コメディ色の強い伊坂さんの作品です。4人の特殊能力を持った銀行強盗の話で、伊坂リズムがてんこ盛り。読みやすくて、面白い小説です。特殊能力と言っても、戦闘能力ではなくて、嘘を見抜けたり、時間が時計も見ずに正確に分かったりと、他に活かせそうな能力。伊坂さんの10年以上前の作品ですけど、シリーズ化もされています。現時点では、3巻まで出ていますけど、一番最初のこの作品が私は一番面白いと思います。10年以上経っても面白く読めますし、会話のテンポも良い感じです。ちょっと非現実ですけど、コメディ色ですけど、きっちりミステリもしています。

 

終盤への展開も良くて、色んな伏線が一気に回収されます。銀行強盗達が危機に陥りますけど、機転と準備で何とか乗り切ります。実際には、日本では起こりませんけど、小説だからこその面白さがあります。
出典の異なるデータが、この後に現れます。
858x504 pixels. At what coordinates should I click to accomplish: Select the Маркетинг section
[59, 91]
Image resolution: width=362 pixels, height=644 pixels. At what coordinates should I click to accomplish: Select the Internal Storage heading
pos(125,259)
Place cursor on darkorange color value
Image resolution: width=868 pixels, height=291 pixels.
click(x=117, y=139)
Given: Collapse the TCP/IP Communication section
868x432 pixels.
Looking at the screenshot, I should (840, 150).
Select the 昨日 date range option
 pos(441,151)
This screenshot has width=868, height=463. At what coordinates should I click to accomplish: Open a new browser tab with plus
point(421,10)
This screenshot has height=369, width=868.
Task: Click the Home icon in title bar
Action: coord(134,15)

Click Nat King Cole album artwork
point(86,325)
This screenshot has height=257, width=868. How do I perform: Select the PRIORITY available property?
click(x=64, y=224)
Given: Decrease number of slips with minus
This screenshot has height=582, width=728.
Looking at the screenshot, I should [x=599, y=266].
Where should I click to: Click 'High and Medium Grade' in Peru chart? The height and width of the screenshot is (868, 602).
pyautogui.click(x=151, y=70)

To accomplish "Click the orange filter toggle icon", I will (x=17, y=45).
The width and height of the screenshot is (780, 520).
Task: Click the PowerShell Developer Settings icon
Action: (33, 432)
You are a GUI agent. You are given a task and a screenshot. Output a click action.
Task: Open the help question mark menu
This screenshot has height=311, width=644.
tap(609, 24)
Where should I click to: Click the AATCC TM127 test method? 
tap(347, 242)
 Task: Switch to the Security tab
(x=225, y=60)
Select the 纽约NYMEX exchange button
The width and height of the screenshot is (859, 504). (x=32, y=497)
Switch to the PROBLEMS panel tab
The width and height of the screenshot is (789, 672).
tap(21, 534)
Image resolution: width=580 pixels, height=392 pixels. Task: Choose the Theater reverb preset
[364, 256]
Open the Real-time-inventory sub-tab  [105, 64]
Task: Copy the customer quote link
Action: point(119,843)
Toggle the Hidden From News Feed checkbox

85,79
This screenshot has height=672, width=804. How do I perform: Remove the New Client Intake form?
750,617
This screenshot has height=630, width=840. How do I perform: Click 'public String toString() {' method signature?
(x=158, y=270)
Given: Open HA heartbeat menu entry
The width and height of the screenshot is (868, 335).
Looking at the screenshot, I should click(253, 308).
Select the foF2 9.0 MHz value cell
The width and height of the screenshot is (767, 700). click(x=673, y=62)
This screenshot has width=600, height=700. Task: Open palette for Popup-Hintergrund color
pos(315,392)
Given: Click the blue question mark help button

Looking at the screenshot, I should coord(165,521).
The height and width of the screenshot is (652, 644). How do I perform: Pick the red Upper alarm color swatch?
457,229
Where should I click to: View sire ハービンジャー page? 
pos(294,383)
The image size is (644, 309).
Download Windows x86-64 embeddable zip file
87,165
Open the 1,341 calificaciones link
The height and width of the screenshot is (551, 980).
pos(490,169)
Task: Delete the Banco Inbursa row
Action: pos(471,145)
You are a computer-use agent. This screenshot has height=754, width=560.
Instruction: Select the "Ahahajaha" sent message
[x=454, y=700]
映画化もされていて、映画は原作と少し違いますけど、楽しく見ることはできます。監視カメラなどに使われている画像処理技術の発展で、銀行強盗は難しいという話が最新刊で出てきますけど、これ以上のシリーズは中々望めないかも。伊坂さんの作風が少し変わったのですが、この作品と最新作を比べても良いと思います。